A Closer Look
MSI's massive TriFrozr cooler uses five heatpipes of which several are extra thick for maximum heat transfer.
A secondary metal heatsink, which covers the whole card, cools the memory chips and voltage regulation circuitry. Take a look at the second picture and you can see that the thermal pads have not been applied perfectly—some VRMs and memory chips are only covered partially, which shouldn't be a problem because such components don't produce a lot of heat.
Power delivery requires two 8-pin and one 6-pin PCI-Express power connector. This configuration is specified for up to 450 W power draw. Without hardcore solder modding, the card will never even get close to that specification.

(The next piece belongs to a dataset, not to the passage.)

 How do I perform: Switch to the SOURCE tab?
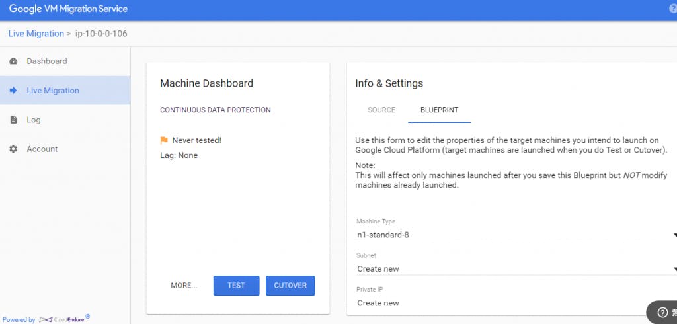(x=381, y=110)
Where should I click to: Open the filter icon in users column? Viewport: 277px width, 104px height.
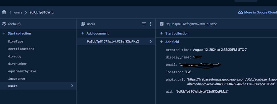[144, 24]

Near the SLI fingers, you'll find a dual-BIOS switch that lets you switch to an LN2-optimized BIOS. It can also serve as a backup in case you break your normal BIOS during flashing.
Three ports have been added to let you measure GPU voltage, memory voltage, and PLL voltage with an external multimeter.
MSI included this little metal heatsink with the card. When using an LN2 pot, you'll remove the metal baseplate, which would reduce cooling capacity for the VRMs. The LN2 heatsink does not contain any electrical components; what you see is a thin sticky film that's used to illustrate where the plate has to be installed.
MSI is using an IRF 3595A voltage controller, a rare high-end controller only the Galaxy GTX 980 Ti HOF uses as well.
The GDDR5 memory chips are made by Hynix and carry the model number H5GQ4H24MFR-R2C. They are specified to run at 1750 MHz (7000 MHz GDDR5 effective).
NVIDIA's GM200 graphics processor is the company's flagship GPU. It is produced on a 28 nm process at TSMC, Taiwan, with a transistor count of 8.0 billion and a die-size of 601 mm².